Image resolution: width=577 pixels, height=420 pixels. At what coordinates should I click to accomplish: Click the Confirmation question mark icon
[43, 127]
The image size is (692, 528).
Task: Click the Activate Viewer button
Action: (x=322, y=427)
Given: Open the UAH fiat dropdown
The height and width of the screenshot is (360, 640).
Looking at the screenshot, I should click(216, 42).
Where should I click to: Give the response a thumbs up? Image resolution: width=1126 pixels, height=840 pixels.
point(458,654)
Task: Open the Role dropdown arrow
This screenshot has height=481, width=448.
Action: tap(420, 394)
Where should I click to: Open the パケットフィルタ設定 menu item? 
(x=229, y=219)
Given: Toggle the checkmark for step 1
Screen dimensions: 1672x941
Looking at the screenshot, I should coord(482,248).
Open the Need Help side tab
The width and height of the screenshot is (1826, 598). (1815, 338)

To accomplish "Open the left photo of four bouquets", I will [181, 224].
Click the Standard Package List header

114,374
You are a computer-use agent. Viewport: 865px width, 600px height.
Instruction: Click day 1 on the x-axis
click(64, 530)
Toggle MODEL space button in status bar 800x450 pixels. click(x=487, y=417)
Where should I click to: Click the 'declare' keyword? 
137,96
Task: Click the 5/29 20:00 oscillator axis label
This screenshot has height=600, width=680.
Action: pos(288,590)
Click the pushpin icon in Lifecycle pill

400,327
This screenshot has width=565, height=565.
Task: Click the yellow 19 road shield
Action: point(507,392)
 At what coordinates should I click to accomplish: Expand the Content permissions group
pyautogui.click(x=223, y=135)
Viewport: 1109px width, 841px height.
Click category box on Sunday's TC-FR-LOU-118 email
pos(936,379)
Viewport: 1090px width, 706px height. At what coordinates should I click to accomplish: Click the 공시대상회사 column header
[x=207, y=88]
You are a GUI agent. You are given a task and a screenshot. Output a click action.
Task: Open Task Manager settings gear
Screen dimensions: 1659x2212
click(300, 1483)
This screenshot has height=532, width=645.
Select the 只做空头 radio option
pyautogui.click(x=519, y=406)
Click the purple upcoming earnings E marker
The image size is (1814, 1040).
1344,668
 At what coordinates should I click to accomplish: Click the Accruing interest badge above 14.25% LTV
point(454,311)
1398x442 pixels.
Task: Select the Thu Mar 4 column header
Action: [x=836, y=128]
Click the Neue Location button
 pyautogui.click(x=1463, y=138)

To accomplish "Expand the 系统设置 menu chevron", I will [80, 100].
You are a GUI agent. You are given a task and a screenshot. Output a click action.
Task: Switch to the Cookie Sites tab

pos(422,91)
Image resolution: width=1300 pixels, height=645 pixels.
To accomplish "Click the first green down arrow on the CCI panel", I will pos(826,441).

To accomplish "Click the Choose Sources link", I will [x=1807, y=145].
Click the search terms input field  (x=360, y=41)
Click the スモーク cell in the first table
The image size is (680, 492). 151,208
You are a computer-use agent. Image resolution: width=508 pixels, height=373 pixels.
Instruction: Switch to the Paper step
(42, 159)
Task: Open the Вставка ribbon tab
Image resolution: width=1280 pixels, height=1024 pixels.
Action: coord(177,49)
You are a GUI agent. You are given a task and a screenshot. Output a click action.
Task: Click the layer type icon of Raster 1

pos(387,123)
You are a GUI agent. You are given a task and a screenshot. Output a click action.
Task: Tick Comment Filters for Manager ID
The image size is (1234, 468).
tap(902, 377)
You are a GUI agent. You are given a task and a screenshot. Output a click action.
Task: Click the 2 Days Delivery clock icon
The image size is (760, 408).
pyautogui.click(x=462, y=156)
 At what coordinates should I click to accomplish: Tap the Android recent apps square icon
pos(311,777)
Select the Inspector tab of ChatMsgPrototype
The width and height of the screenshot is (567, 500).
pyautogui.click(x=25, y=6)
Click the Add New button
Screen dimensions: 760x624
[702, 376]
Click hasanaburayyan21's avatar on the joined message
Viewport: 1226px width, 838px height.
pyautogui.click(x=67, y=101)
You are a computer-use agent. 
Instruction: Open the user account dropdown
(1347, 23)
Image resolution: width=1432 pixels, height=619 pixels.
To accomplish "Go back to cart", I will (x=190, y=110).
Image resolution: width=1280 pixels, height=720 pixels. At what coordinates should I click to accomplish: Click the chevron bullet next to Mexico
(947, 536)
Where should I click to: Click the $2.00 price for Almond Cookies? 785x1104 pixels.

***

TASK DESCRIPTION: Lines with "Manager" in them are what the answer must contain; copy each from the records above.

REPLY TO THE TASK:
Task: Open Task Manager settings gear
Task: Tick Comment Filters for Manager ID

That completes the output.